Here is the summary of financial questions facing Koh:
 Historical performance of Star River Electronics Ltd. assessment and positive and
negative insights
 Financial forecast of Star River Electronics Ltd. ’s performance for next 2 years
(2002 and 2003)
 Estimate weighted average cost of capital (WACC)
 Assess the new packaging machine investment
For Historical performance of Star River. assessment and positive and negative insights,
after we assess historical ratio analysis in Exhibit 3 and financial statements during the
period, we highlight some insights of overall financial health of the company.
For the positives, there are some main things to highlight: the increase in ROA and ROE,
the continued high growth rate for sales and assets, and the high current and quick ratios.
 The ROE increased from 11.7% in 2000 to 15.2% in 2001.
 Additionally, the ROA increased from 3.0% to 3.9%.
 However, ROA is still below its 1999 and 1998 level.
 Sales continuously grew (11.4% in 1999, 15.6% in 2000, and 14.5% in 2001),
however earnings did not grow with sales.
 Company managed to stay profitable over the past five years.
 Company issued dividends to shareholders on a consistent basis.

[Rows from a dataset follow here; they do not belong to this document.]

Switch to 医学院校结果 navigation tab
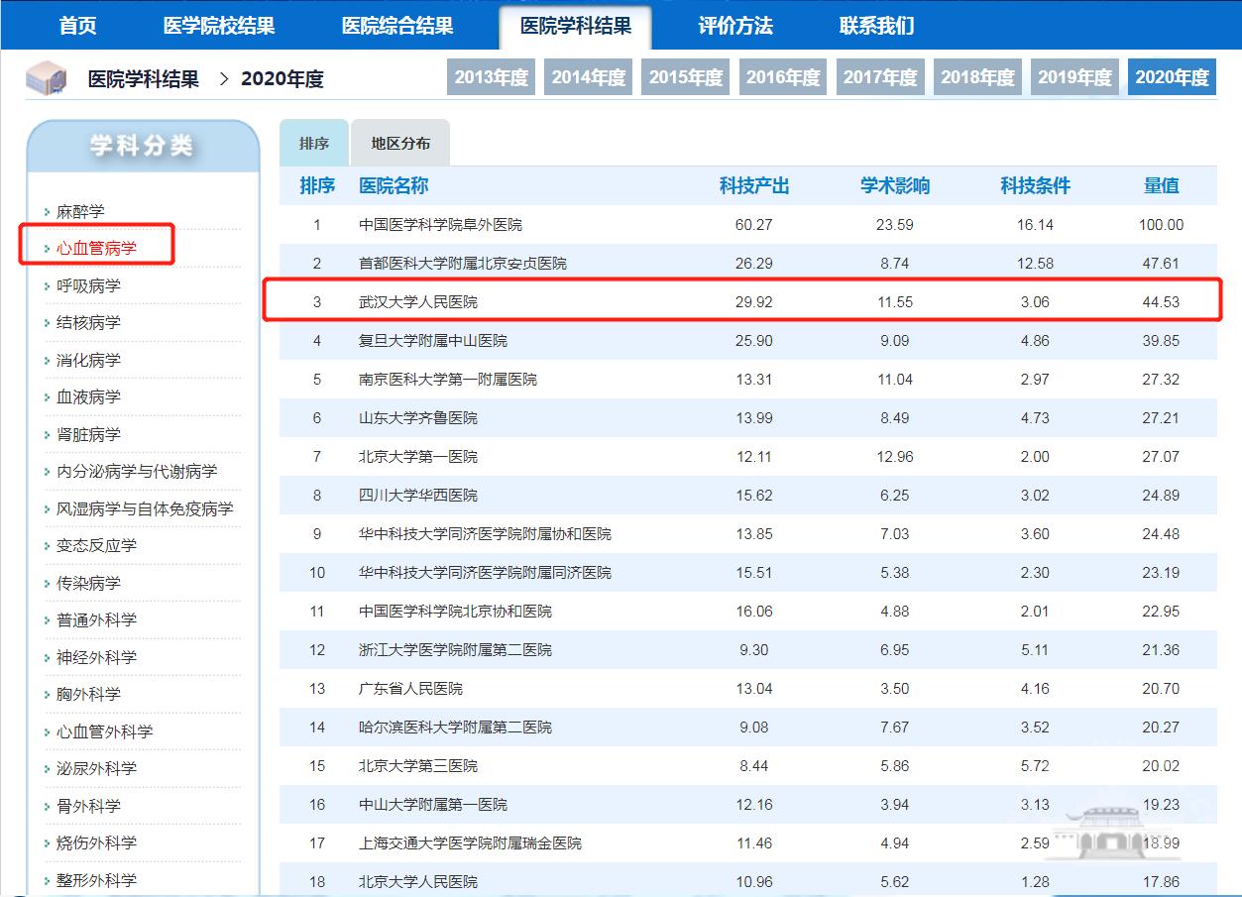Image resolution: width=1242 pixels, height=897 pixels. 218,26
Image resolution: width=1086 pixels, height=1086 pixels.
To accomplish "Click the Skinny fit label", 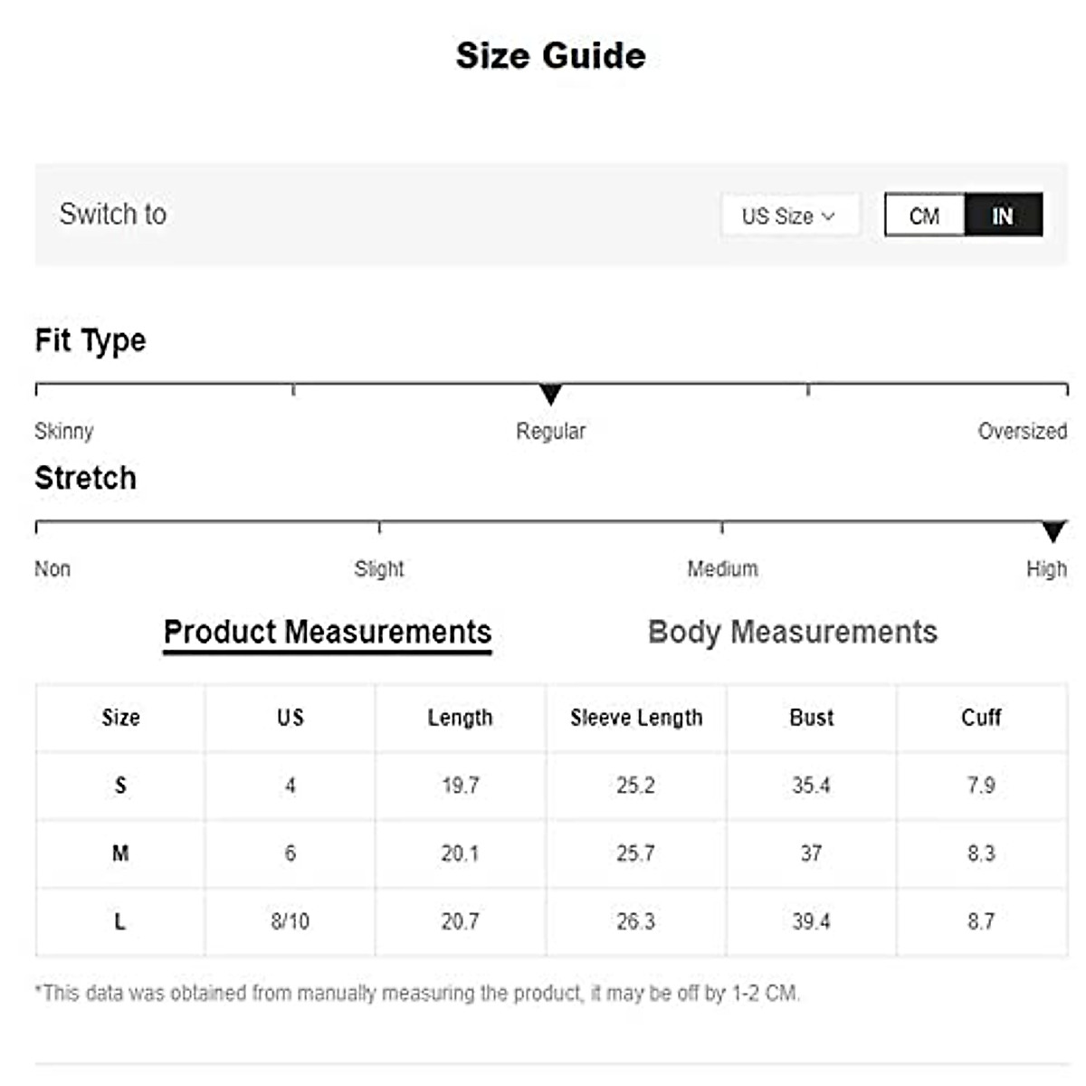I will (x=63, y=432).
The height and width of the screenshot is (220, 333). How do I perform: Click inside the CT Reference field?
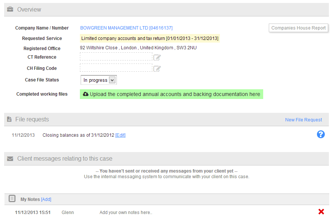pos(116,57)
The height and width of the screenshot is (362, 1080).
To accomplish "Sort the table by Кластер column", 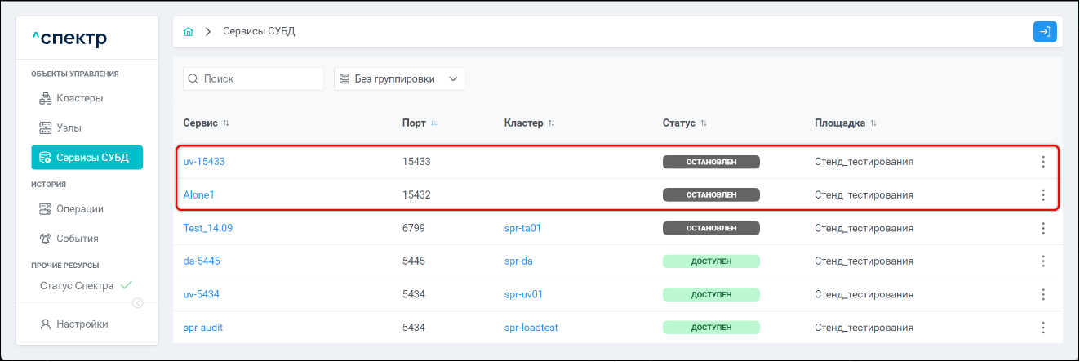I will pyautogui.click(x=551, y=123).
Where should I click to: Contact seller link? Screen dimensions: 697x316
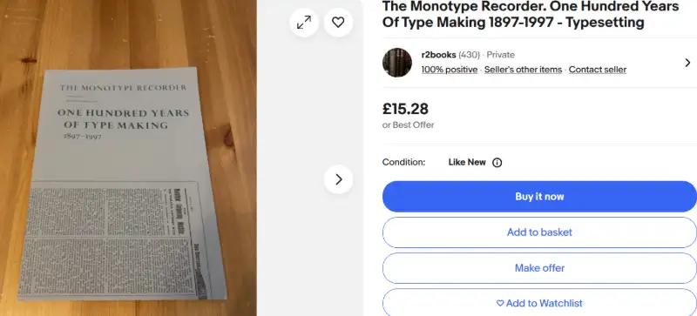[598, 70]
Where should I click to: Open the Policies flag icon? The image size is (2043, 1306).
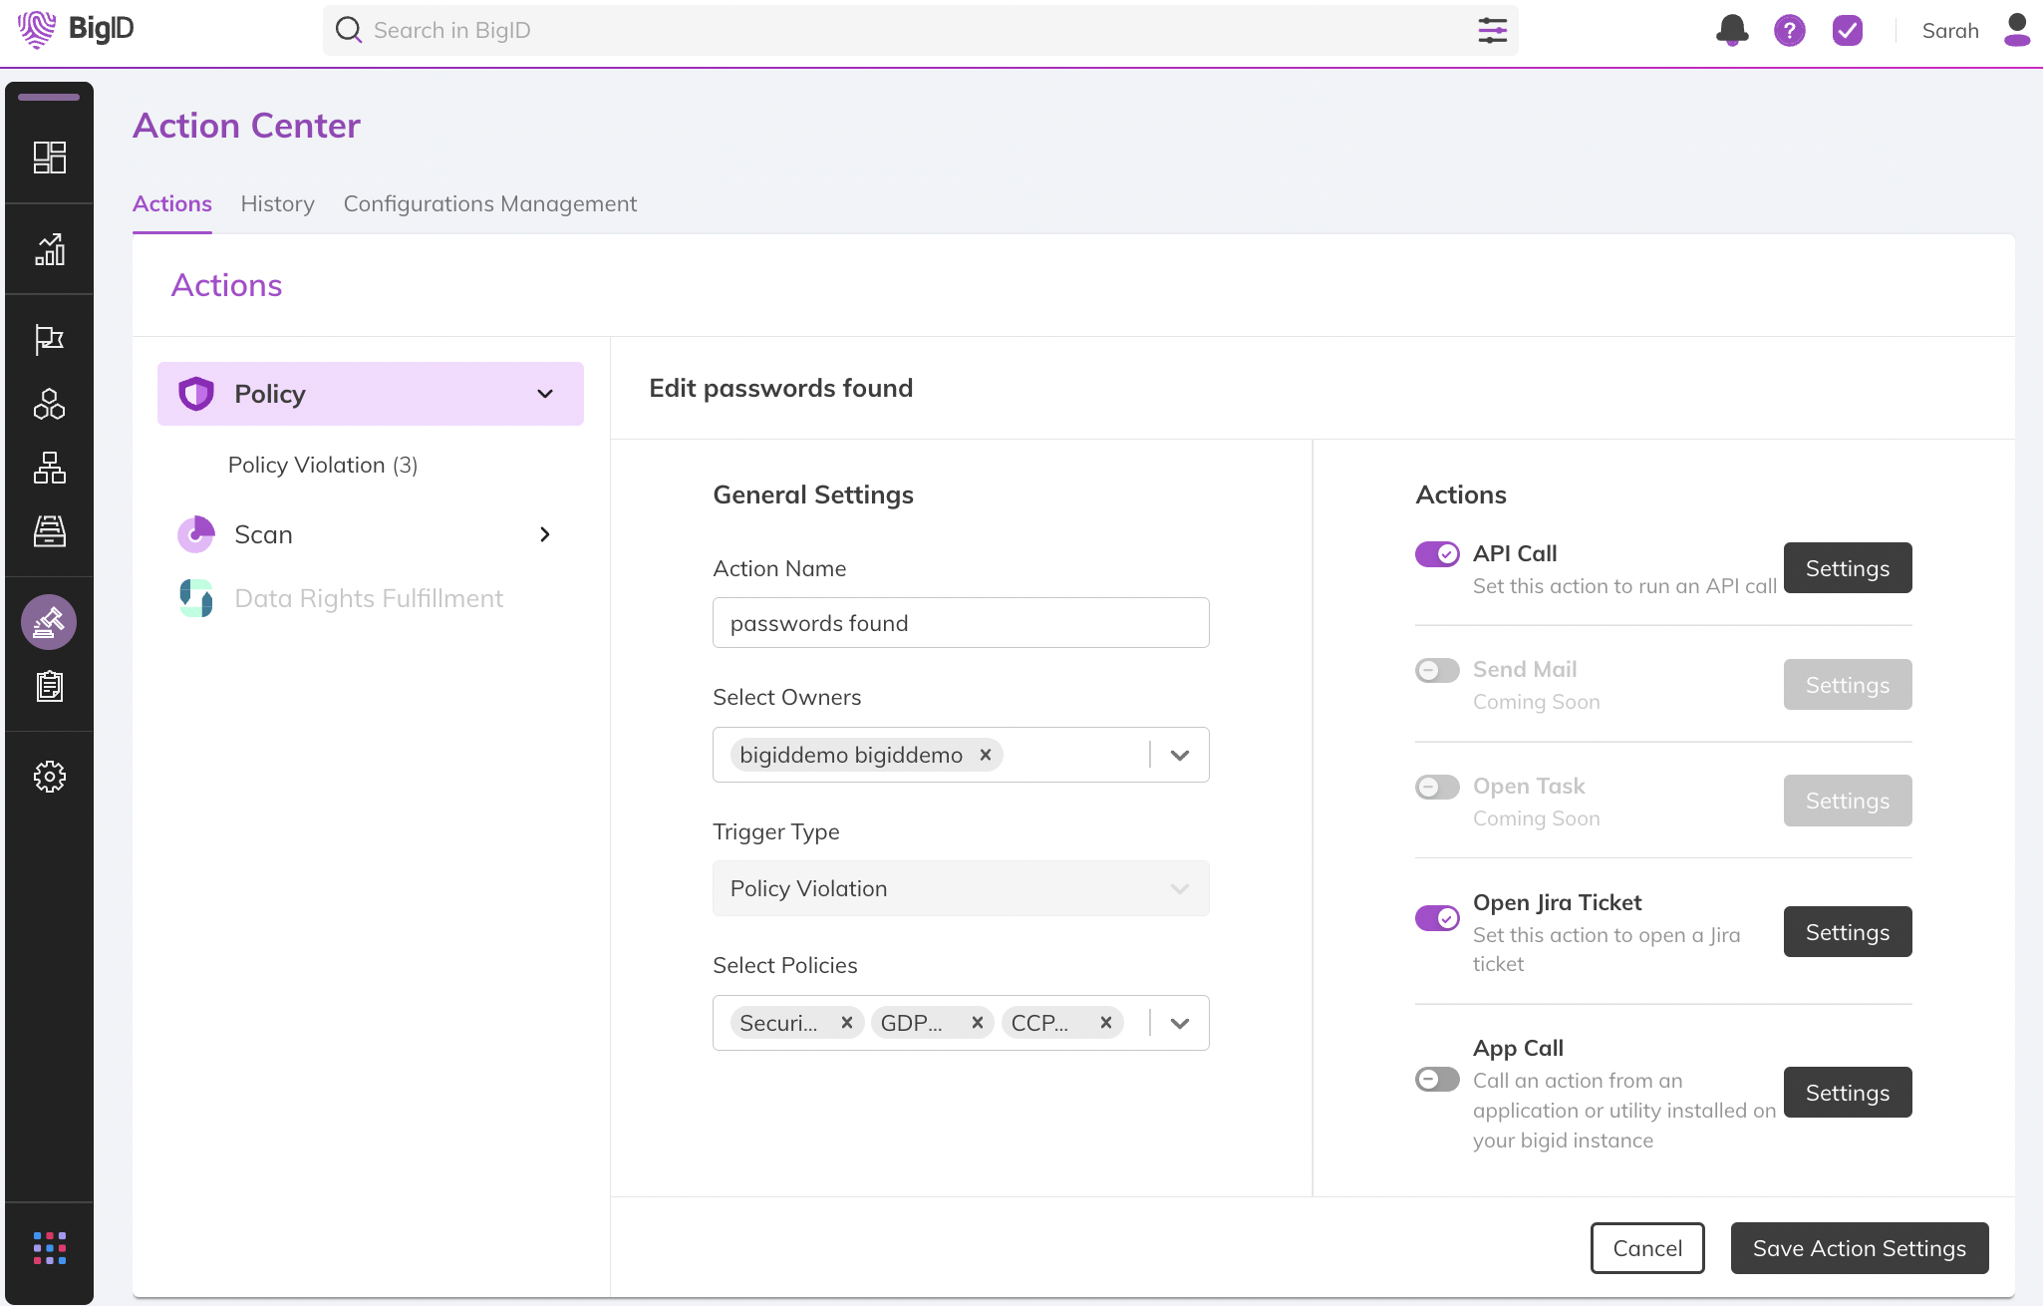(49, 339)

For the negatives, we would highlight the increase in debt and interest expense. A
significant weakness of the company lies in the fact that it needs to borrow money for
current operations. In addition, the cash shortage problem could stem from the fact that
the company is having a hard time collecting payments from customers, which would
help lower interest expenses if collected more efficiently. These when combined with the
need for capital expenditure (new packaging equipment) may be too much for the
company to handle. Overall, the company’s financial position is precarious. They are
taking on too much debt while making large capital expenditures. Star River’s financial
health is relatively weak and can become weaker if it decides to borrow money to acquire
new equipment.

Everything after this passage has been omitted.